Coleman and Prado - Old New Funky Blue

Succede raramente che un’etichetta americana pubblichi un disco registrato in un paese lontano, dove il Blues non e’ musica molto conosciuta, in questo frangente il Brasile. Ma una ragione c’e’ e sono un gruppo di carioca, con in testa Igor Prado da San Paolo, ormai bluesmen navigati e omaggiati worldwide.  Come sottolinea Dick Shurman nelle note, non saranno meri confini terrestri ad impedire l’incontro di anime simili, laddove l’altra anima, vera Chicagoana del West Side, e’ in questo caso rappresentata da Omar Coleman, classe 1973, uno dei migliori cantanti/armonicisti della “giovane” generazione.  Il risultato finale di questa unione e’ un disco dal sound compatto, con un groove costante e molte buone idee.  La presenza dei fiati rende la musica piuttosto funky, connotata da un lavoro ritmico quadratissimo. Non siamo alle vette raggiunte dal mai troppo compianto Syl Johnson ma nemmeno tanto lontani. Coleman ha una voce possente, quasi ruvida, il suo canto contiene un ritmo primitivo che marca le canzoni fin dalla prima nota. Prado e’ un chitarrista dal fraseggio secco, aggressivo, che puo’ ricordare Albert King e Albert Collins. I primi 5 brani definiscono il programma di Coleman e Prado, con fiati e chitarra in evidenza e una versione di “Cut you Loose” molto convincente con un finale originale.  In “Moving on to better days” c’e’ un’ottima performance di Coleman, un brano che potrebbe avere fortuna nelle charts.  “Answer your phone” e’ un omaggio ad Albert Collins e il suo Icepicking.  Rompe la tensione una bellissima ballata di Syl Johnson “I let a good girl go” che Coleman gia’ cantava in Westside Soul. Il Funk ritorna prepotente con “Brown Nosin’ Man” con un bel piano liquido mentre suonare “I wanna do the do” significa sfidare gl’astri del Blues perche’ il suo autore, Bobby Rush, ne rimane il sacro custode. Coleman e Prado ci riprovano subito con “Night Fishin’”, Bobby Rush allo stato puro e questa volta il risultato e’ piu’ che buono.
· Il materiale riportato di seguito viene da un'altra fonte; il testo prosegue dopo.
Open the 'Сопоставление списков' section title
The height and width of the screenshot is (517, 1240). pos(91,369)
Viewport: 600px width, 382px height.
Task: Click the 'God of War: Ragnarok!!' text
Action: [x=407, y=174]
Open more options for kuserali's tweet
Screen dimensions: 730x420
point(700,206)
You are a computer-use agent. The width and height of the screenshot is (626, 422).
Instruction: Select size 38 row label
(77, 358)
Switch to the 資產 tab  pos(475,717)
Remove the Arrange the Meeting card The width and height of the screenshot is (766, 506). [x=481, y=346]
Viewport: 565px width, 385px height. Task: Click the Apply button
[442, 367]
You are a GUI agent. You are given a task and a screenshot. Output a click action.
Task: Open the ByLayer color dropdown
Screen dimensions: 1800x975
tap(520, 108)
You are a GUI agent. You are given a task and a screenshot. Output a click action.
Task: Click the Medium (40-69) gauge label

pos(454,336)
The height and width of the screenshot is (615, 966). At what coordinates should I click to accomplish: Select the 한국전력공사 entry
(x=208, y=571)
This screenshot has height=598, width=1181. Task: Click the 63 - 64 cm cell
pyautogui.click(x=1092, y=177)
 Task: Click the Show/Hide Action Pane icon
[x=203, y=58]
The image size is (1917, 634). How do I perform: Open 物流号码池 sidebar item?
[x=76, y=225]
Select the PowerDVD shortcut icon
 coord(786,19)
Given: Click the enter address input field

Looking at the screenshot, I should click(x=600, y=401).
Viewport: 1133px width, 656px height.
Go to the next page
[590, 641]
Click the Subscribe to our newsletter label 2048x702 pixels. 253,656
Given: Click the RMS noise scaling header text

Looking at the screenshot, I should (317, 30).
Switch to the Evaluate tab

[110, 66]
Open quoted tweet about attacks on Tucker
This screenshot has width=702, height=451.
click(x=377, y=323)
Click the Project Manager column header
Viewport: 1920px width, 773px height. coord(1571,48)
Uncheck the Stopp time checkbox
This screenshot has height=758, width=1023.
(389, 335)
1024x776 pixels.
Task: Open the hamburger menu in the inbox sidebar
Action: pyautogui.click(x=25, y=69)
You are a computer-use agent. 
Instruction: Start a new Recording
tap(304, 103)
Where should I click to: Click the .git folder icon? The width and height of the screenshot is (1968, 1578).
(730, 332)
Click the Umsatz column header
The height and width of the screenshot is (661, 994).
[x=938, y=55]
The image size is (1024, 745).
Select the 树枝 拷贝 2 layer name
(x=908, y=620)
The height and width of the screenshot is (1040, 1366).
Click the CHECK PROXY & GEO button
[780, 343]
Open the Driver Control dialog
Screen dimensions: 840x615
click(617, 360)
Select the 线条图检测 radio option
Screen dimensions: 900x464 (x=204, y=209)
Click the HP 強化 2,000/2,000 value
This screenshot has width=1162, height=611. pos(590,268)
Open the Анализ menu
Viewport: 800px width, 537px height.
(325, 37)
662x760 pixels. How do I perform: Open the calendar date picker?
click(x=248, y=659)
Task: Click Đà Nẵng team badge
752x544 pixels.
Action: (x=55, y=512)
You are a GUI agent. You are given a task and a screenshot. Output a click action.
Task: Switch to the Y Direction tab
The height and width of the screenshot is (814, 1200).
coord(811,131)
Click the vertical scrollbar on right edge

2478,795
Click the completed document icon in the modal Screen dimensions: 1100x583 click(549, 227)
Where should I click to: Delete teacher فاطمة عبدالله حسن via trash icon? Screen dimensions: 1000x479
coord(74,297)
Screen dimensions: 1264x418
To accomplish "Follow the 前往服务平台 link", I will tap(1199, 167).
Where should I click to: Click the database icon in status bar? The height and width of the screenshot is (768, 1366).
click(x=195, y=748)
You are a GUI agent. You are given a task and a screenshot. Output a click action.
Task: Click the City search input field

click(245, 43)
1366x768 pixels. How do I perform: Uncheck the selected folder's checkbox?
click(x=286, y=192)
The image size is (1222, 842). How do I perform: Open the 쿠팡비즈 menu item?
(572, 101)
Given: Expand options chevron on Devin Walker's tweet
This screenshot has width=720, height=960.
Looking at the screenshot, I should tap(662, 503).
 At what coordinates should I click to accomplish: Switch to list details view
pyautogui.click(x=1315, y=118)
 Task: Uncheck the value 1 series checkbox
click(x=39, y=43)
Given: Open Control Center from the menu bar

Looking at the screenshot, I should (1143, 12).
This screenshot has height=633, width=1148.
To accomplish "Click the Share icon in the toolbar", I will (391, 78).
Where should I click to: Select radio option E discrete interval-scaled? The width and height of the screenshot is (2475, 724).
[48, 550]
Si finisce con il Blues acustico di “Blue Line train in Chicago”, semplicemente perfetto.  I musicisti di contorno, probabilmente tutti brasiliani, non fanno rimpiangere le migliori band americane. Nola Blue Records pubblica molto spesso dischi veramente belli e questo Old New Funky and Blue, un album senza criticita’, non fa eccezione. Applausi e congratulazioni a tutti.